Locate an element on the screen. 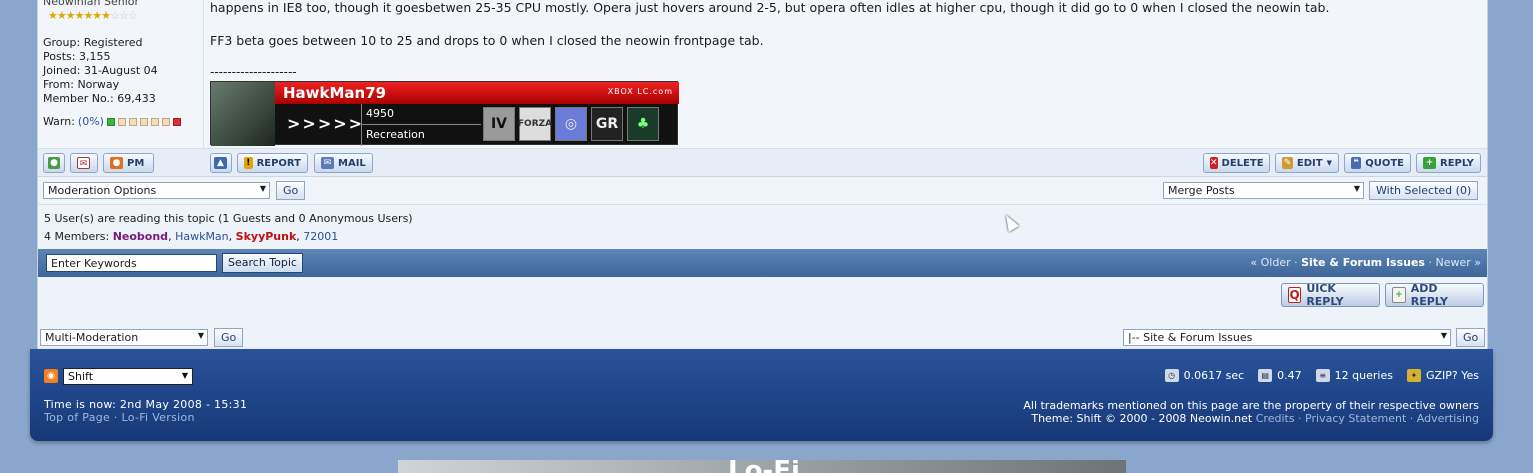 This screenshot has width=1533, height=473. scroll-top-button: ▲ is located at coordinates (221, 163).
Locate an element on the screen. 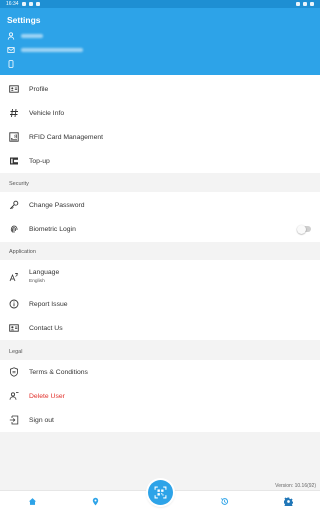  translate-icon is located at coordinates (14, 277).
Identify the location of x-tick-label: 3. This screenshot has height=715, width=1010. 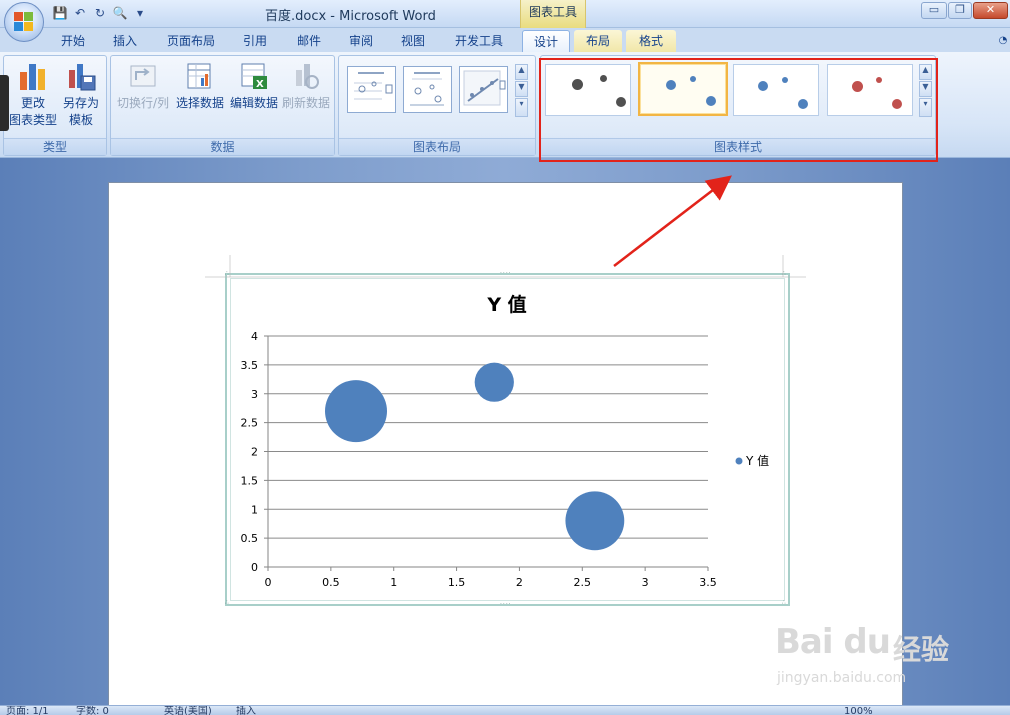
(646, 582).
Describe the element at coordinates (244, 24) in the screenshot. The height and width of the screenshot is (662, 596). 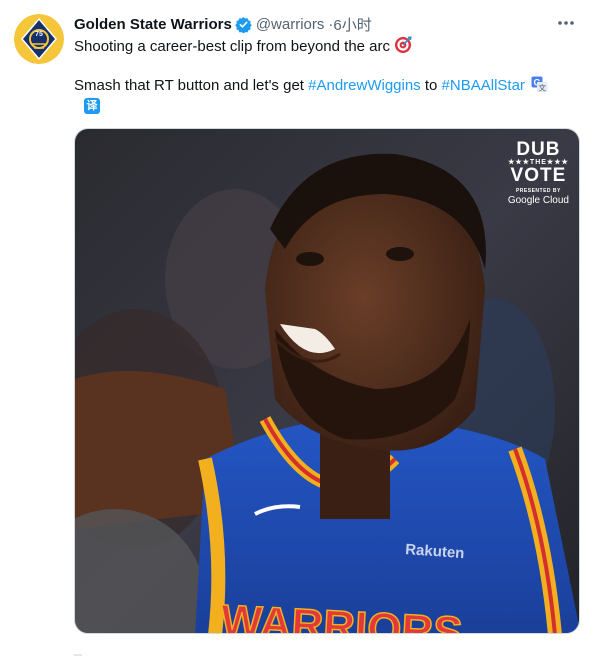
I see `verified-badge-icon` at that location.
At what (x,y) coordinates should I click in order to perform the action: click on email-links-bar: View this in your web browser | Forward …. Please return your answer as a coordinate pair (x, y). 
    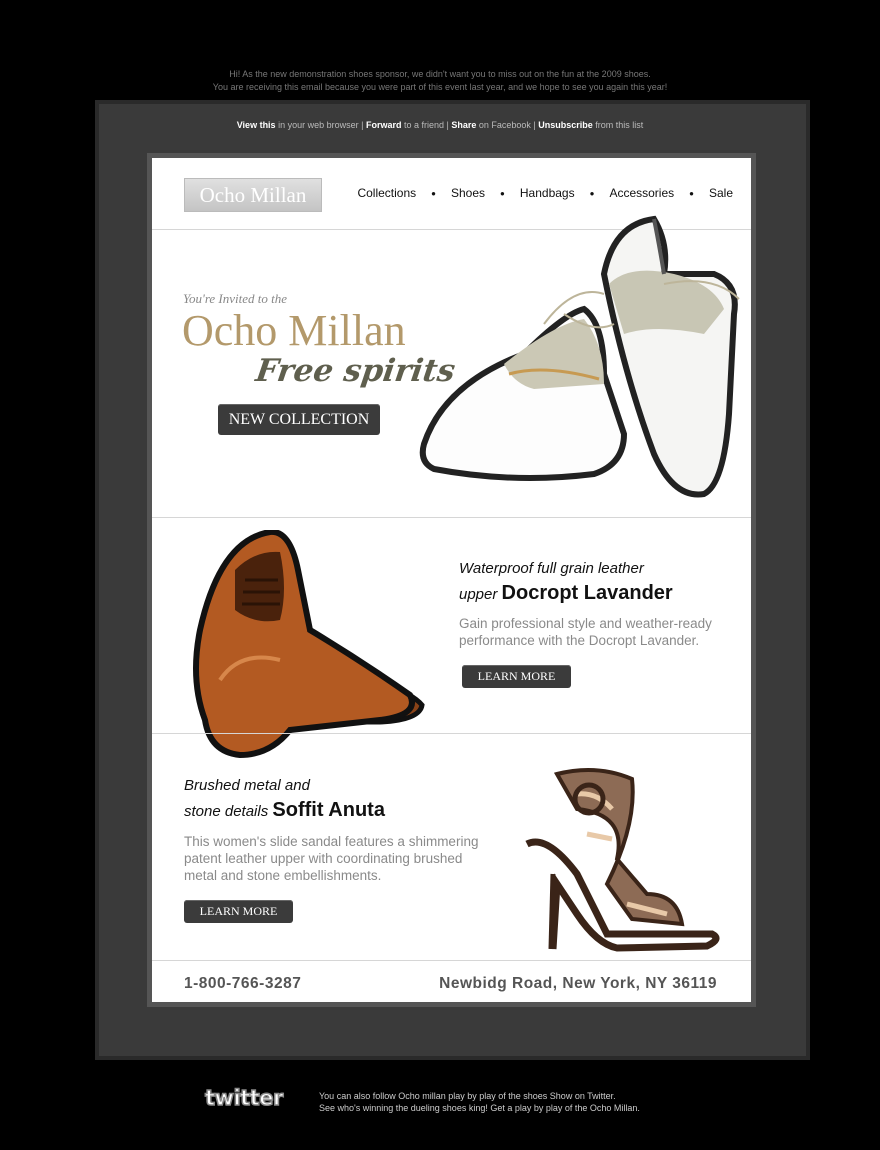
    Looking at the image, I should click on (440, 125).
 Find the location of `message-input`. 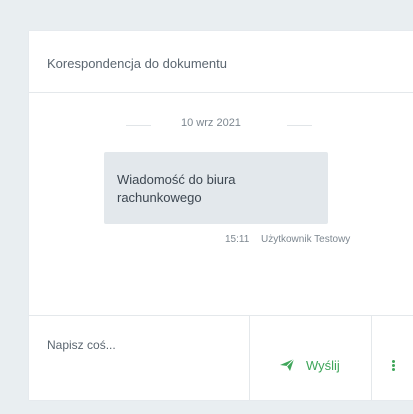

message-input is located at coordinates (139, 358).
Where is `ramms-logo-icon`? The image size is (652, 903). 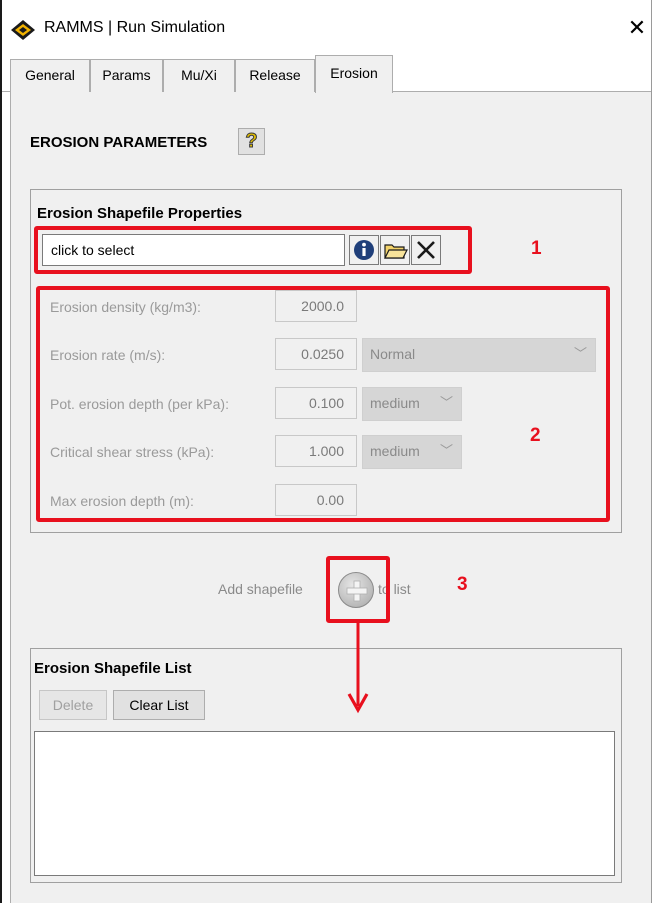 ramms-logo-icon is located at coordinates (23, 30).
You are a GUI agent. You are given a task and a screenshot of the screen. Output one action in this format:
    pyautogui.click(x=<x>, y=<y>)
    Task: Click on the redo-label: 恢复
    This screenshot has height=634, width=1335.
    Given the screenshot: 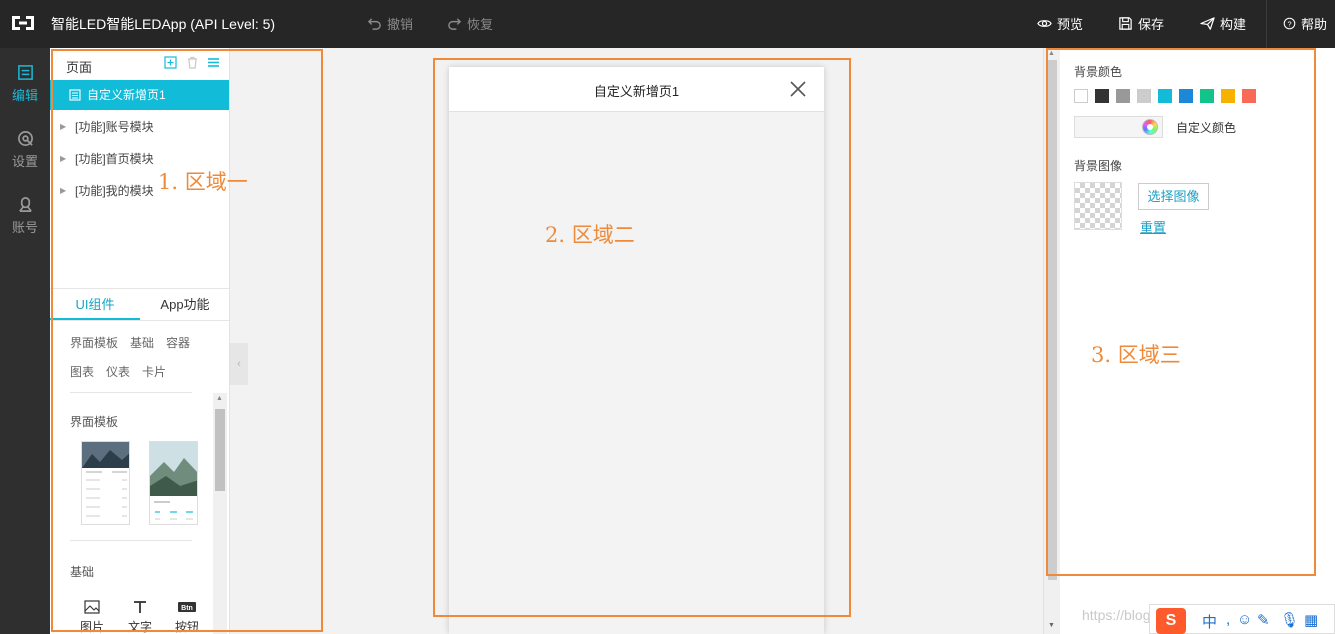 What is the action you would take?
    pyautogui.click(x=480, y=24)
    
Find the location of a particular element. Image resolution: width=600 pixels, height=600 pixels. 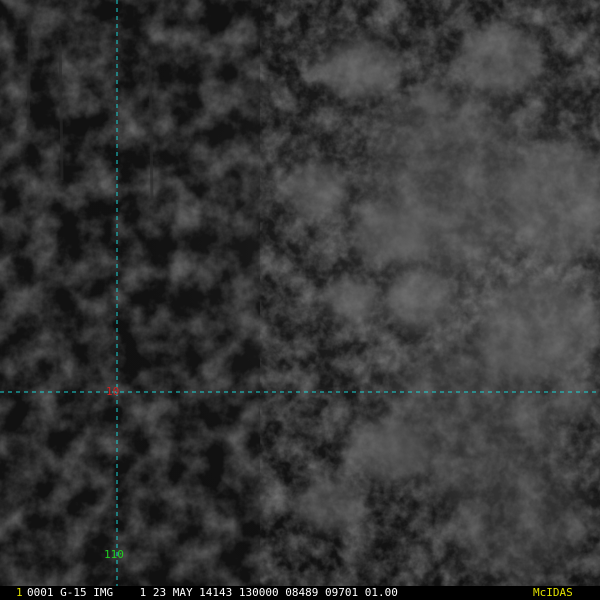

mcidas-brand: McIDAS is located at coordinates (553, 592).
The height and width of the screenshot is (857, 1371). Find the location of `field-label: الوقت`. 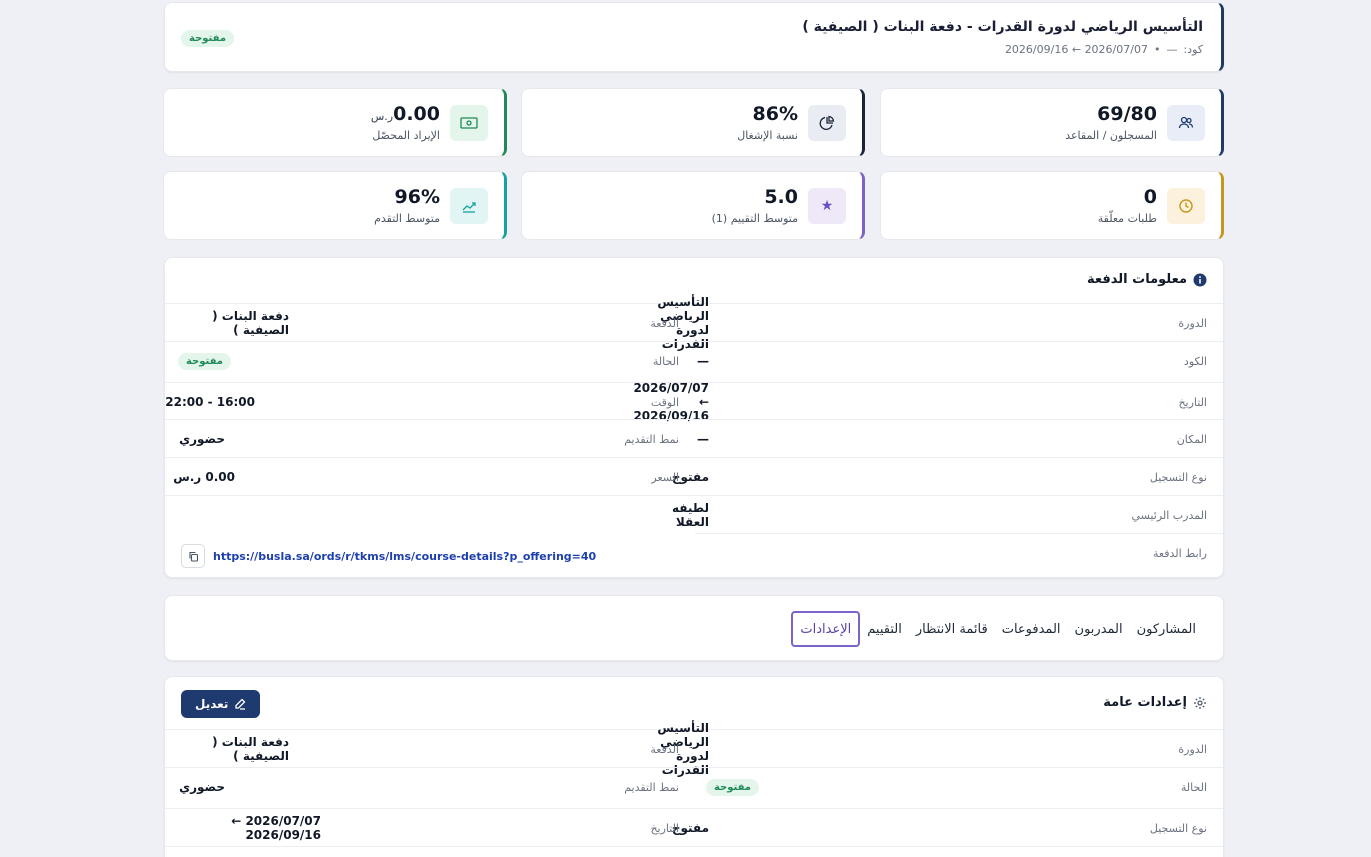

field-label: الوقت is located at coordinates (664, 402).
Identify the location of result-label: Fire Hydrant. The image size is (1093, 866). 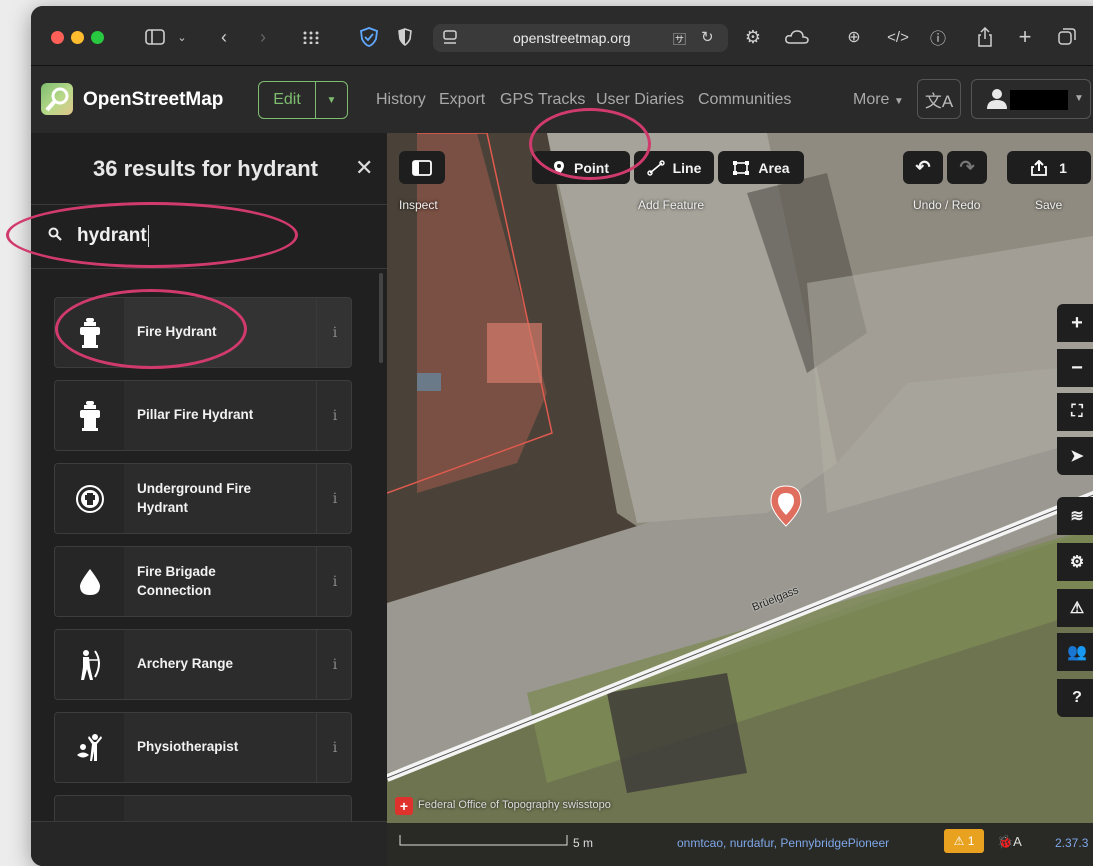
(177, 332).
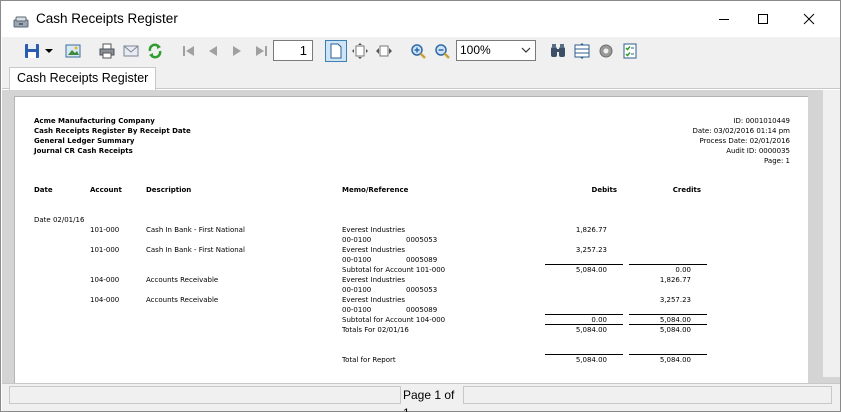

──────────────────────────────

**Your goal:** Reproduce everything in the material from the line containing "The height and width of the screenshot is (857, 1371)." down to the end of the material, both ends included, and leave out the pictures.

**Result of this exercise:**
The height and width of the screenshot is (857, 1371). Find the location of `field-label: الوقت`. 

field-label: الوقت is located at coordinates (664, 402).
Identify the location of result-label: Fire Hydrant. The image size is (1093, 866). 
(177, 332).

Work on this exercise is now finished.